U.S. intel cites China, Russia, Iran as "aggressive" perpetrators of cyber espionage

Iran's cyber threat

In the latest of a series of intensifying warnings about cyber threats issued by the U.S. intelligence community, a new report says that China, Russia and Iran stand out as the three most hostile foreign actors to engage in economic espionage and in stealing proprietary secrets from American companies and corporations, noting that emerging technologies could expose some companies to previously unknown threats.

"We anticipate that China, Russia and Iran will remain aggressive and capable collectors of sensitive U.S. economic information and technologies, particularly in cyberspace," said the report, which was issued by the National Counterintelligence and Security Center (NCSC) and compiled with input from more than a dozen intelligence agencies. "All will almost certainly continue to deploy significant resources and a wide array of tactics to acquire intellectual property and proprietary information."

The NCSC, which last issued an unclassified report on the matter in 2011, said new, increasingly pervasive technologies like artificial intelligence and the Internet of Things – as it expands from "smart homes" to "smart cities" – may lay bare novel vulnerabilities for which the U.S. cyber security community is unprepared.

"Despite advances in cybersecurity," the report said, "cyber espionage continues to offer threat actors a relatively low-cost, high-yield avenue of approach to a wide spectrum of intellectual property."

As it has in previous years, the report noted that some countries with "closer ties to the United States" also engage in cyber espionage to obtain U.S. technology, though it did not identify those countries.

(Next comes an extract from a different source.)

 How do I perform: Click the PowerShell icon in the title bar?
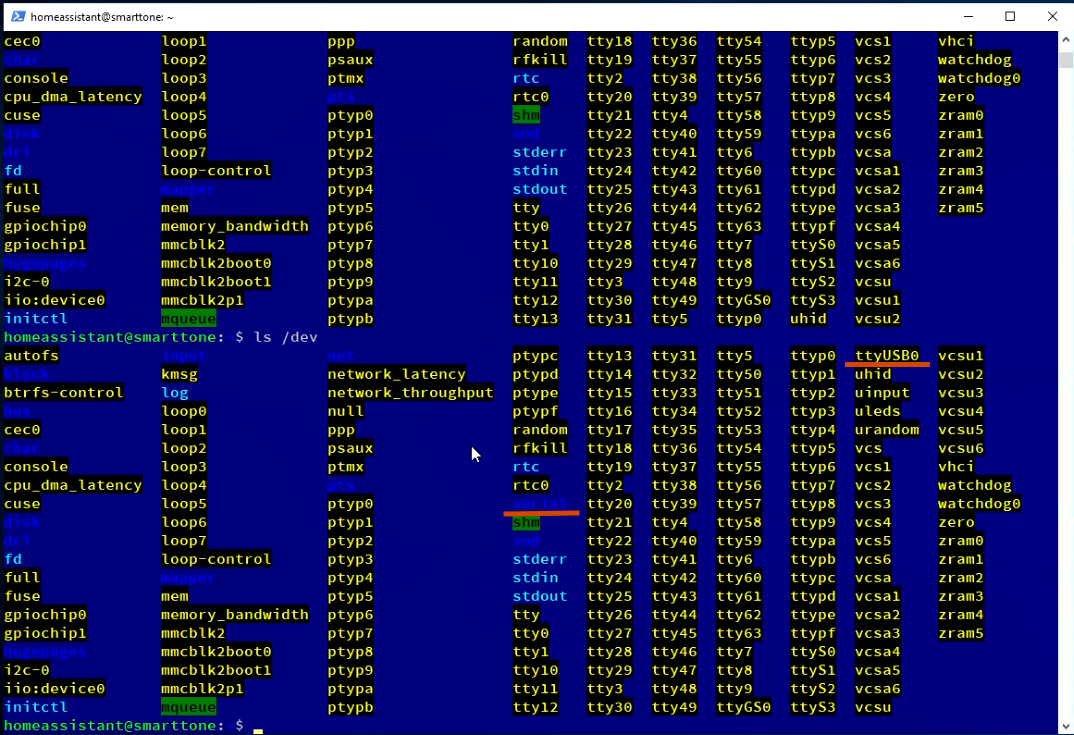(17, 16)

The report did identify six industries it said were of particularly high interest to foreign intelligence collectors, including energy, biotechnology, and defense sectors, as well as environmental protection, high-end manufacturing and information technologies industries.

Even as companies have hardened their defenses via increasingly sophisticated cybersecurity services, the report said, hackers and hostile actors have turned to software supply chain infiltration to conduct cyber espionage and engage in information theft and other organizational disruption.

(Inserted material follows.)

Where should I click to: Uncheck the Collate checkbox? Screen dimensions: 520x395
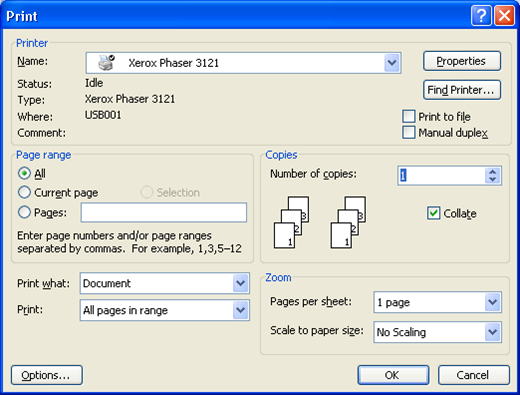(433, 213)
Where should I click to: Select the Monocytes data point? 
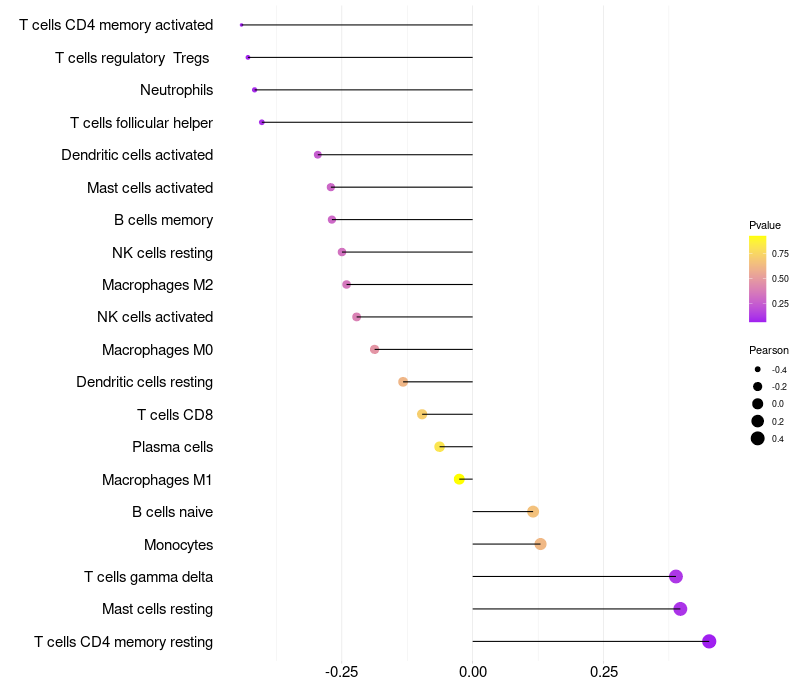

"Last year represented a watershed in the reporting of software supply chain operations," the report said, with seven significant events reported in the public domain in 2017 alone, versus four previously reported between 2014 and 2016.

Among the examples cited in the report was an incident in 2017 that involved a common type of security software called CCleaner. It was loaded with a backdoor by hackers who ultimately penetrated hundreds of thousands of computers in an effort to access the networks of tech giants like Microsoft, Google, Samsung, Sony and Cisco.

New, restrictive cyber security and import laws passed by some foreign countries also pose risks to U.S. companies looking to conduct business overseas, the report said. In 2017 China mandated that foreign companies submit to government-administered national security reviews, and to store their data in China. Russia has begun requiring all foreign technologies to undergo source code reviews by its top security agency, the FSB, before being approved for sale.

Both countries, the report said, "could exploit these laws to significantly improve their access to the intellectual property of foreign companies operating in their countries and subsequently share this sensitive information with domestic firms."

Mueller indictment reveals key details about how U.S., Russia spy on each other

Similarly, foreign technology companies with a links to their host governments – as with Russia's Kaspersky Lab products, which were removed from all U.S. federal departments in late 2017 – were also cited as latent threats. The access to computers and networks the products often gain, the report said, also present an opportunity for countries to obtain sensitive information.

Though the countries cited by the report have long been known by U.S. intelligence and law enforcement agencies to engage in information theft and espionage, in recent weeks public warnings about their activities have increased.

At the Aspen Security Forum last week, FBI Director Christopher Wray said that "China, from a counterintelligence perspective, in many ways represents the broadest, most challenging, most significant threat we face as a country," citing both its cyber means and human sources. "The volume of it, the pervasiveness of it, the significance of it is something that I think this country cannot underestimate," he said.

Earlier this month, Director of National Intelligence Dan Coats warned that foreign actors like Russia, China, Iran and North Korea were daily conducting a range of attacks against a variety of targets, including U.S. businesses, federal, state and local governments, academic and financial institutions, and the country's critical infrastructure.

The NCSC report likewise stressed that non-business entities were far from exempt. "Federal research institutions, universities, and corporations are regularly targeted by online actors seeking all manner of proprietary information," the report said, "and the overall long-term trend remains worrisome."